关键词:神经网络;遗传算法;加速;多学科优化;适应性分析

  摘要

人工神经网络和遗传算法都是将生物学原理应用于计算科学的仿生学理论研究成果。由于它们具有极强的解决问题的能力,近年来引起了众多学者的兴趣,正在成为学术界跨学科的热门专题之一。现代飞机设计是一个综合了多种科学技术的系统工程。学科之间相互作用,互相融合,在飞机多学科优化设计过程中,会涉及许多学科的大规模计算和仿真分析,常规的优化方法对此类问题很难予以解决。
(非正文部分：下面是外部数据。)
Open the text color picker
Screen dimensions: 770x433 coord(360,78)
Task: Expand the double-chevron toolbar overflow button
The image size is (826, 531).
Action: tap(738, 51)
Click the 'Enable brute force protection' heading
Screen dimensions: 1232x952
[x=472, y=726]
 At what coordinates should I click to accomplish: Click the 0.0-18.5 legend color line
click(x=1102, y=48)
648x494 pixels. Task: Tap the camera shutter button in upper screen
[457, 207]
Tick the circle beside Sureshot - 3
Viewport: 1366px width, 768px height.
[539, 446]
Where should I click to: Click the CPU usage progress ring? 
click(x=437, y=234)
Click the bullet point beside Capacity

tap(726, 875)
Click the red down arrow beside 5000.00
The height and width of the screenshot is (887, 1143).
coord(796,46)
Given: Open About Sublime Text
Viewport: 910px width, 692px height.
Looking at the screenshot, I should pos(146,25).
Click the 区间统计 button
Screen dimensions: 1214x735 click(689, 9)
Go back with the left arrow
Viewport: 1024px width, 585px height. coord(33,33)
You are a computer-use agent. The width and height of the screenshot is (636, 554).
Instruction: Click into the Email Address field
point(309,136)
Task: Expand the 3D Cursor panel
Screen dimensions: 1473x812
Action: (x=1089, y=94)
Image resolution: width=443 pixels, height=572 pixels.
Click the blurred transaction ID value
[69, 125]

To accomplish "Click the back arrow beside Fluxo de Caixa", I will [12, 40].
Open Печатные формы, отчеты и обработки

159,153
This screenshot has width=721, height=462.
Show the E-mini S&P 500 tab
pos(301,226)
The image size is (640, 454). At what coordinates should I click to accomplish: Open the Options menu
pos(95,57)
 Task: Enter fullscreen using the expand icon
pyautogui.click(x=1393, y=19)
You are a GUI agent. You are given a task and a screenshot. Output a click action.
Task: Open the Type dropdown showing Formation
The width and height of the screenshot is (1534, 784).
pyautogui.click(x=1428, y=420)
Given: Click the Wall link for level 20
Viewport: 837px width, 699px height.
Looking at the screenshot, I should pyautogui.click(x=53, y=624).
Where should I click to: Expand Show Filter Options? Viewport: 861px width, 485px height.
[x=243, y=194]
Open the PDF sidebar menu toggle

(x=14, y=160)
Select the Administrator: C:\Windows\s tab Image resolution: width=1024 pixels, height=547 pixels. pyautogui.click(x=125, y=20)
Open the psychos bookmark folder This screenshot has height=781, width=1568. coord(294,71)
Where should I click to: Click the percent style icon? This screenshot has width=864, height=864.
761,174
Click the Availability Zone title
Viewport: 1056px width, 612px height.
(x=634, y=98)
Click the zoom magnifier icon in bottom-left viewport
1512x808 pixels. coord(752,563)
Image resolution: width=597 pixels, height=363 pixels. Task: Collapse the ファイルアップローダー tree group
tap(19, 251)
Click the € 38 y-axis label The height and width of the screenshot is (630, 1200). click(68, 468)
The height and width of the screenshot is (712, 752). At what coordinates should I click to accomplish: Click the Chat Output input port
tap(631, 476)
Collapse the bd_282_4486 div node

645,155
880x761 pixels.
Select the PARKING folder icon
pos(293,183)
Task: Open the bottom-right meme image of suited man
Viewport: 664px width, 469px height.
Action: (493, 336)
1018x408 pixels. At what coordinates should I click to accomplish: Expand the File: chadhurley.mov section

遗传算法作为一种概率搜索方法,不需提供过多的如导数等信息也能有效的求得全局最优解。因此近年来遗传算法在飞机优化设计中得到了广泛的应用。遗传算法在寻优过程中需要用相当数量的染色体组成种群,进行大量的目标函数值计算,就飞机设计优化分析而言,每个函数值的获取需要进行一次大型仿真计算,其计算量非常巨大,需要花费大量的时间。本文在仔细研究神经网络和遗传算法原理的基础上,针对上述问题,采用遗传算法和神经网络的优化新策略,将神经网络与遗传算法相结合,在遗传算法中加入神经网络预测技术则可为遗传算法缩小搜索空间,在计算中加快收敛速度,节省计算资源,这在实际的工程应有中是有极大的优势。本文选择了三种具有代表性的神经网络参与优化计算加速,BP神经网络、Elman神经网络以及Hopfield神经网络。确定了搜索空间缩小策略,能够将遗传算法多学科优化单个参数的搜索区域缩小一半以上,有效提高计算效率。通过对比加速和未加速两种状态下的优化过程参数改变趋势验证了神经网络预测加速遗传算法多学科优化的可行性,同时说明搜索域确定策略具有较强的可靠性,并讨论了在BRIDGE项目航空应用部分算例中应用神经网络预测结果与优化结果的对比关系,表明神经网络预测具有较高的精度,可有效加速遗传算法优化过程。在此基础上,针对各神经网络的计算性能进行了进一步的研究,通过对计算结果的预测误差和计算时间进行比较分析,阐述了各神经网络的优缺点,为使用者提出选择不同情况下选择神经网络的部分依据。